In the field of bioinformatics, a sequence database is a large collection of DNA, protein, or other sequences stored on a computer. A database can include sequences from only one organism, as in databases including all the proteins in Saccharomyces cerevisiae, or it can include sequences from all organisms whose DNA has been sequenced.
Sequence databases can be searched using a variety of methods. The most common is probably searching for a sequence similar to a certain target protein or gene whose sequence is already known to the user. The BLAST program is a method of this type.
Many inputs create inconsistencies
A major problem with all the large genetic sequence databases is that records are deposited in them from a wide range of sources, from individual researchers to large genome sequencing centers. As a result, the sequences themselves, and especially the biological annotations attached to these sequences, vary tremendously in quality. Also there is much redundancy, as multiple labs often submit numerous sequences that are identical, or nearly identical, to others in the databases.
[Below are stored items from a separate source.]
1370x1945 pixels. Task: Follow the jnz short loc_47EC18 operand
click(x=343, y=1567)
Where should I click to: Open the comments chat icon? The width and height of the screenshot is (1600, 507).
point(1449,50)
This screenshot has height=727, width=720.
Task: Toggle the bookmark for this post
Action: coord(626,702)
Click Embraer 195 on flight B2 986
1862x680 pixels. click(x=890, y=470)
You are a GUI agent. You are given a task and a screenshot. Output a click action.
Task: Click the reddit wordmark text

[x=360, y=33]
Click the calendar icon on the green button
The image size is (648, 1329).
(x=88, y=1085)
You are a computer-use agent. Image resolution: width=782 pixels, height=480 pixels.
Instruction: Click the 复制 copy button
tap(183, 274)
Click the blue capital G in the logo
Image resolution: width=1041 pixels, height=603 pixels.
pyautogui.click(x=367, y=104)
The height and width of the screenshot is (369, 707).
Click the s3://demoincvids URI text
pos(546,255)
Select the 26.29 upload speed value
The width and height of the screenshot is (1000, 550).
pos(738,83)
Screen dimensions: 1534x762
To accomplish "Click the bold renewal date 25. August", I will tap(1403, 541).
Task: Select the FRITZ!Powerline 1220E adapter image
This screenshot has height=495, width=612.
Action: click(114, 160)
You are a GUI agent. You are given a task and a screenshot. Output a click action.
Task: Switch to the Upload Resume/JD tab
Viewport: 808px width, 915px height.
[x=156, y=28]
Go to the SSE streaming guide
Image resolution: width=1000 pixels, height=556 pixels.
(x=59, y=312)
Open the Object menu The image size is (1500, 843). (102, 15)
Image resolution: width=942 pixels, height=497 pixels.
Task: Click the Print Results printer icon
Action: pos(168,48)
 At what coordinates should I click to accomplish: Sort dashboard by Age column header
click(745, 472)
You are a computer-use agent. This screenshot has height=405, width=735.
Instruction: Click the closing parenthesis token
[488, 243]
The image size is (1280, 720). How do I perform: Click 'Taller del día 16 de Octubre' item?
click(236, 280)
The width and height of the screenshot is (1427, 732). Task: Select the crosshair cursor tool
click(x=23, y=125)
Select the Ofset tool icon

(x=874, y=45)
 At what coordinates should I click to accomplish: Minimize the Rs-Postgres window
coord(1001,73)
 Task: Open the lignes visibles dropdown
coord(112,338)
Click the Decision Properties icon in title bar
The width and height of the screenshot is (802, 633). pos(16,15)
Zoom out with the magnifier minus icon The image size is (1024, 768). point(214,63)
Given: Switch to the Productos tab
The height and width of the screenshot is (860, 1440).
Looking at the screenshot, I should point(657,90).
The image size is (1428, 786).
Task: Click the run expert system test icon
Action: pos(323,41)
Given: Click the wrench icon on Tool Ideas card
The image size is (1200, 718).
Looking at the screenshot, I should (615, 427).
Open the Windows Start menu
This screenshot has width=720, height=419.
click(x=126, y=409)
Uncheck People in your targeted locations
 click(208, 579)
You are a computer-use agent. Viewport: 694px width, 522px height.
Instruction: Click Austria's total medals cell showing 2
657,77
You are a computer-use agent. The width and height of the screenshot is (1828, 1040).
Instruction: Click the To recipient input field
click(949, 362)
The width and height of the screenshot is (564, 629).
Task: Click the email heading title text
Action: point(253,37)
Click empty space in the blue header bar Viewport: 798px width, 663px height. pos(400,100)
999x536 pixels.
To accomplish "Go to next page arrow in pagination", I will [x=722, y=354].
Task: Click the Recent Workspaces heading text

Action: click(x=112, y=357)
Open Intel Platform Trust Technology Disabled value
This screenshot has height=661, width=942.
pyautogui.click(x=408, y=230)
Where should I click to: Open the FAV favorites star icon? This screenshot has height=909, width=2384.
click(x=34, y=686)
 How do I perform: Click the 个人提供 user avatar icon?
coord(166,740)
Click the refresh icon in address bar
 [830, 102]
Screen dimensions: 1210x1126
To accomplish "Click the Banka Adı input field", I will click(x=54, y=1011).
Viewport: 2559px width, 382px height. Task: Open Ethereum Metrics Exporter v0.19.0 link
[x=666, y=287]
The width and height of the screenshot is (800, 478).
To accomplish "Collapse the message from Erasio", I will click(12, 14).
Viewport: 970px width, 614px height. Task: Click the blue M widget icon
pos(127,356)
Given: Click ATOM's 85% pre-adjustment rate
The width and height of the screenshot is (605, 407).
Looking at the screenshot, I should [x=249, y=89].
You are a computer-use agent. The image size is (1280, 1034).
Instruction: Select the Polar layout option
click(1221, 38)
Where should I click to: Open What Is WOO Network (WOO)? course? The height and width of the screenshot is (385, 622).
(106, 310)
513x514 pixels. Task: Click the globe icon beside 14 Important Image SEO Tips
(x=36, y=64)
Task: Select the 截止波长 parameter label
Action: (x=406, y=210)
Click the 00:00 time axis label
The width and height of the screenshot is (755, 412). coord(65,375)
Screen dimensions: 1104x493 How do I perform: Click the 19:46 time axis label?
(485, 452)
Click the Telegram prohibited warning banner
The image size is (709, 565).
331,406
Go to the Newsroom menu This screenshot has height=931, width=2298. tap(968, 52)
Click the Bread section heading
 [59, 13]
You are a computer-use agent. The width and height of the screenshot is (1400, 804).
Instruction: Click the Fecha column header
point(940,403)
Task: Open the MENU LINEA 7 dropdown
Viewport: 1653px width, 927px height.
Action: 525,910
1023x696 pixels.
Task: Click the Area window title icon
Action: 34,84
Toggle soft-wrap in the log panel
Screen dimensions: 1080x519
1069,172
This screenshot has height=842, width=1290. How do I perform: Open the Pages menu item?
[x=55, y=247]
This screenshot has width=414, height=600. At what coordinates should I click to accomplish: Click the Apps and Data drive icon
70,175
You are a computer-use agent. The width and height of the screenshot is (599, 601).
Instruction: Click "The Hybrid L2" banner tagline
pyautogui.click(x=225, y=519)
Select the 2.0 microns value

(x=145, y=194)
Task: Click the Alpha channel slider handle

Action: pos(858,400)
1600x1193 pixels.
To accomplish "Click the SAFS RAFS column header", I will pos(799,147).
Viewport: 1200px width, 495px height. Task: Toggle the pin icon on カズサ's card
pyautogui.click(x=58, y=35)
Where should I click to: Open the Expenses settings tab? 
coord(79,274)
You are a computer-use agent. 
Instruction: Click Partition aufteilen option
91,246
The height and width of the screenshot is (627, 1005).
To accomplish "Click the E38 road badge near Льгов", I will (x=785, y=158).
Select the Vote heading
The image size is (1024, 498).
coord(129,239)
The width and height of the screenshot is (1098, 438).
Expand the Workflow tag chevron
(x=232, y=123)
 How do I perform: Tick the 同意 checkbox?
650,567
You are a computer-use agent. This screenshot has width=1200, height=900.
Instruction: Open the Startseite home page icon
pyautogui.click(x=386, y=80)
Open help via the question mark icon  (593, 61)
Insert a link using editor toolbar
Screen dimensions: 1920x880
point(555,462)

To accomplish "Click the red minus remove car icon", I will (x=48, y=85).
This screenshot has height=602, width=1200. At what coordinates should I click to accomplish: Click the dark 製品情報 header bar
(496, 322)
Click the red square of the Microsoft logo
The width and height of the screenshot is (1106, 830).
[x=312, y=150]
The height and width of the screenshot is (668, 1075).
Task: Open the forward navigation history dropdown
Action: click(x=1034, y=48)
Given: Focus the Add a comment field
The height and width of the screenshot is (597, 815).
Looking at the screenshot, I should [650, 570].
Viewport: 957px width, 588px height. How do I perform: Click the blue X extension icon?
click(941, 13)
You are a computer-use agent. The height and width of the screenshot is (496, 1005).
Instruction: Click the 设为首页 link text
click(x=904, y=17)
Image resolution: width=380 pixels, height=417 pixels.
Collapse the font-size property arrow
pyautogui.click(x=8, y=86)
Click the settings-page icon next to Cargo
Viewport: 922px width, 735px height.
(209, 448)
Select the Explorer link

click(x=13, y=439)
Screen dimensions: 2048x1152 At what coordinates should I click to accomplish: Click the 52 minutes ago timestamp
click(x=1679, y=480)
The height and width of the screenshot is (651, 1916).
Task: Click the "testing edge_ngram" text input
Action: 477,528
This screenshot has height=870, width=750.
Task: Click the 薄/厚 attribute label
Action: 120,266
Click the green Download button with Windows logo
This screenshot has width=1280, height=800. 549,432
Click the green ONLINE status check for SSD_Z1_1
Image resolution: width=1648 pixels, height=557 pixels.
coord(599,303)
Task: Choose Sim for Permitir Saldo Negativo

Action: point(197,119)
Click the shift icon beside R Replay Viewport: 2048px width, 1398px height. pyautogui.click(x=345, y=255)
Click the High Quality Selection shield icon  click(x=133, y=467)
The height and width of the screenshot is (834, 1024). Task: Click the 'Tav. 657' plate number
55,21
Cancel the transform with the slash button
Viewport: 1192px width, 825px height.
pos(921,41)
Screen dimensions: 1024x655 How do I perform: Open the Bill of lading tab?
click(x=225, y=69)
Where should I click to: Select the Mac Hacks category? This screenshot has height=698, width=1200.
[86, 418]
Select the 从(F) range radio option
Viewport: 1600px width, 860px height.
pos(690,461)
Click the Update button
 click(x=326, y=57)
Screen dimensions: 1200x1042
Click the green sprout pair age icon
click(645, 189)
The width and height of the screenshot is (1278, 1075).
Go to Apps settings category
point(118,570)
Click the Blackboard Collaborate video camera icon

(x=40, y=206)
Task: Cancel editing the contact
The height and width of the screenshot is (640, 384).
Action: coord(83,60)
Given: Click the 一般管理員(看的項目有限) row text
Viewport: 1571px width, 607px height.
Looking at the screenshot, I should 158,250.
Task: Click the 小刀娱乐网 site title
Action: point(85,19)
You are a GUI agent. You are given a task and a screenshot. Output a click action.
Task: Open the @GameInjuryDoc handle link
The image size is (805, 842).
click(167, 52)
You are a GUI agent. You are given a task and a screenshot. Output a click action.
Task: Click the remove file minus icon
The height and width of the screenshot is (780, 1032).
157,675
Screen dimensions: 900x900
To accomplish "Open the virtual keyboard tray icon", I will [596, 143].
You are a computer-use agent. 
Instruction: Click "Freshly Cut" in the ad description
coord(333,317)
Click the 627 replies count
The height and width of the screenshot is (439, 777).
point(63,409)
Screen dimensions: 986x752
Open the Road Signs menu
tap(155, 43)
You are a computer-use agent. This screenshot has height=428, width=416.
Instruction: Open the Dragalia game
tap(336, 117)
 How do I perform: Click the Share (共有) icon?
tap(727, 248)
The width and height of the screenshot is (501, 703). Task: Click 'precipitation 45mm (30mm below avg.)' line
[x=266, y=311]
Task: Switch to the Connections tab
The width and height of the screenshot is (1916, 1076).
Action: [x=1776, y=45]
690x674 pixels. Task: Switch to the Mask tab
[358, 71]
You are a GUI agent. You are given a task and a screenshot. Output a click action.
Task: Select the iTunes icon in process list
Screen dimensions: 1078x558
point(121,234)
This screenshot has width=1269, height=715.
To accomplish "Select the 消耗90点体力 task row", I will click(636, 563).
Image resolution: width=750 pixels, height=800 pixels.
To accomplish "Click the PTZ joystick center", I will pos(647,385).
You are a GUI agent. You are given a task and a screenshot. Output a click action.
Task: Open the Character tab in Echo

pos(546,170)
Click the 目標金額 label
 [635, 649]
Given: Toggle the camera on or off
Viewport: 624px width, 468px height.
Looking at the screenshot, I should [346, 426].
Many annotations are based not on laboratory experiments, but on the results of sequence similarity searches for previously-annotated sequences. Of course, once a sequence has been annotated based on similarity to others, and itself deposited in the database, it can also become the basis for future annotations. This leads to the transitive annotation problem because there may be several such annotation transfers by sequence similarity between a particular database record and actual wet lab experimental information. Therefore, one must always regard the biological annotations in major sequence databases with a considerable degree of skepticism, unless they can be verified by reference to published papers describing high-quality experimental data, or at least by reference to a human-curated sequence database.